Replacing the resource is not a good idea because the "destroy/create"
operations are completely separate. i.e. they are not atomic which means
(given the example in the "Steps to Reproduce" section above) for a
short moment between the 2 operations the public role loses access to
the public schema. If for any reason Terraform fails midway or it gets
interrupted, users will end up not being able to access the objects in
the public schema. This is what happens in the PostgreSQL log:
```
2023-07-11 14:50:05.989 UTC [1673] LOG: statement: BEGIN READ WRITE
2023-07-11 14:50:06.000 UTC [1673] LOG: statement: REVOKE ALL PRIVILEGES ON SCHEMA "public" FROM "public"
2023-07-11 14:50:06.001 UTC [1673] LOG: statement: COMMIT
2023-07-11 14:50:06.033 UTC [1675] LOG: statement: BEGIN READ WRITE
2023-07-11 14:50:06.043 UTC [1675] LOG: statement: REVOKE ALL PRIVILEGES ON SCHEMA "public" FROM "public"
2023-07-11 14:50:06.044 UTC [1675] LOG: statement: GRANT USAGE ON SCHEMA "public" TO "public"
2023-07-11 14:50:06.045 UTC [1675] LOG: statement: COMMIT
```
In our case we're only removing ForceNew from privileges, as this fixes
our use case, but the overall solution allows every schema to be updated
instead of recreated.
Introduced a "getter" in order to fix [PR
135](#135)
original issue that caused the introduction of "ForceNew".

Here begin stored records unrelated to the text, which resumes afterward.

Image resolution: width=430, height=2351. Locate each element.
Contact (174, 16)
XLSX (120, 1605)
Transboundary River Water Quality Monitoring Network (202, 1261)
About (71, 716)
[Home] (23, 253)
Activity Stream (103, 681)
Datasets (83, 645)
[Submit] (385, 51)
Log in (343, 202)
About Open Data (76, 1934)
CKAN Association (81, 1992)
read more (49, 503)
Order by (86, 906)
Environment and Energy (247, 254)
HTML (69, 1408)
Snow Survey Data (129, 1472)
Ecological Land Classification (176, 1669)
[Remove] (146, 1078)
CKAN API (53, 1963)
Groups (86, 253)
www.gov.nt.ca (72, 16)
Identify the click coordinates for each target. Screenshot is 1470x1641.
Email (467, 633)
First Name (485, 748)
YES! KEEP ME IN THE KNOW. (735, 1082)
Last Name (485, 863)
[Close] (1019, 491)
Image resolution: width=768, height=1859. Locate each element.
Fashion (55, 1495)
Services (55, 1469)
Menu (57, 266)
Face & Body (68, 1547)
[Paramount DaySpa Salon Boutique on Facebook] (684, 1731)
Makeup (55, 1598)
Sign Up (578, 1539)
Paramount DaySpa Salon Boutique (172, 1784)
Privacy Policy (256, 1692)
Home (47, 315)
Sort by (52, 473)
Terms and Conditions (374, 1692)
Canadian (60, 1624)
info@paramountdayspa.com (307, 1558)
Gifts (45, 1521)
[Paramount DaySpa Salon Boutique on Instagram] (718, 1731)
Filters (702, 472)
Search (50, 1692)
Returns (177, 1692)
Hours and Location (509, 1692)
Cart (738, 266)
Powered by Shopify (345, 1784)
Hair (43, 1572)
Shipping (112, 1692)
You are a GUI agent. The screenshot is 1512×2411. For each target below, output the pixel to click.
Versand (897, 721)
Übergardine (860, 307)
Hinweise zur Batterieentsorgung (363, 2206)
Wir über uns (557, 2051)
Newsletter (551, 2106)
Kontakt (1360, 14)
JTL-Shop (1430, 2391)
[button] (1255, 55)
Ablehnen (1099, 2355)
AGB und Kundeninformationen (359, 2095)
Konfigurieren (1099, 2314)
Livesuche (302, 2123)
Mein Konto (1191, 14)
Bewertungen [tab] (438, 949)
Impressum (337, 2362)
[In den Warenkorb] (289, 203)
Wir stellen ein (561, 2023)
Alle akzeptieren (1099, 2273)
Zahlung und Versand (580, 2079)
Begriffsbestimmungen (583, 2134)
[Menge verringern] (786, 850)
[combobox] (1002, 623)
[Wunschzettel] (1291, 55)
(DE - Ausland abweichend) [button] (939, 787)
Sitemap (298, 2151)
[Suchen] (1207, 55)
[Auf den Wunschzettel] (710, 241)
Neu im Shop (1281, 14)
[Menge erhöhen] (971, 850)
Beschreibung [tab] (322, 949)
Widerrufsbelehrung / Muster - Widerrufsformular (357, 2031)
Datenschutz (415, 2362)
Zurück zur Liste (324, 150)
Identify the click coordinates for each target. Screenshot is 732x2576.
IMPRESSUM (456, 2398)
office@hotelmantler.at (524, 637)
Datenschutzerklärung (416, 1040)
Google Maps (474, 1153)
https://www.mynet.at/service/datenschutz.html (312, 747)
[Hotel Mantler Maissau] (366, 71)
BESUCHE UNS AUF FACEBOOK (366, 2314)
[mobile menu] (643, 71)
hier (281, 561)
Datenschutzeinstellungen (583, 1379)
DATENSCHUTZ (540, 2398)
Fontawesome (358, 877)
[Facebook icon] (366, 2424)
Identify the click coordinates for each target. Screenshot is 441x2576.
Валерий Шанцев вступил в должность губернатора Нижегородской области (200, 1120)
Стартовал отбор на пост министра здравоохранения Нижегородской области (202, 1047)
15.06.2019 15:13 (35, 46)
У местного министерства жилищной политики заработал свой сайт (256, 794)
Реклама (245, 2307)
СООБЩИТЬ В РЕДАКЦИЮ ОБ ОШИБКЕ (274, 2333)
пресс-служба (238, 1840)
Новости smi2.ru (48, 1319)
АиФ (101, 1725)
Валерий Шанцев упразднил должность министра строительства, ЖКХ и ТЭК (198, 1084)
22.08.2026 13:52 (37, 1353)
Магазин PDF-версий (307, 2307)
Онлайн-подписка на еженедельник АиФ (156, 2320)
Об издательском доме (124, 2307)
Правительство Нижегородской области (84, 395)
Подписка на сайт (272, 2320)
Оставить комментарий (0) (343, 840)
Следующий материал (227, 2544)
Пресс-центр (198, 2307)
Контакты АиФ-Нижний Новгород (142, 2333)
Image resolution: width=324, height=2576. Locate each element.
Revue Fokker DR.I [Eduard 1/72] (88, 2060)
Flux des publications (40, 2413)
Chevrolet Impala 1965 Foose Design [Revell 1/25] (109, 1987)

> Originally, the privileges argument did not force recreation of the
resource.
This was a problem because it meant that when changing the privileges in
a grant resource, the update function would be triggered and would
receive only the new configuration. So the revocation would not revoke
the old permissions, but the new one, which is not very useful.
....
I could not find a way to fetch the privilege stored in the state, &
setting the argument to ForceNew solved this problem. So I did that.
Fetching the privilege stored in state is the job of our new getter,
this way we don't have to "ForceNew" everything.
I think we might be able to keep a single "Create" function if we
wanted, checking d.IsResourceNew() to decide if we should use the old
one or new one, but the solution from doctolib seems robust enough.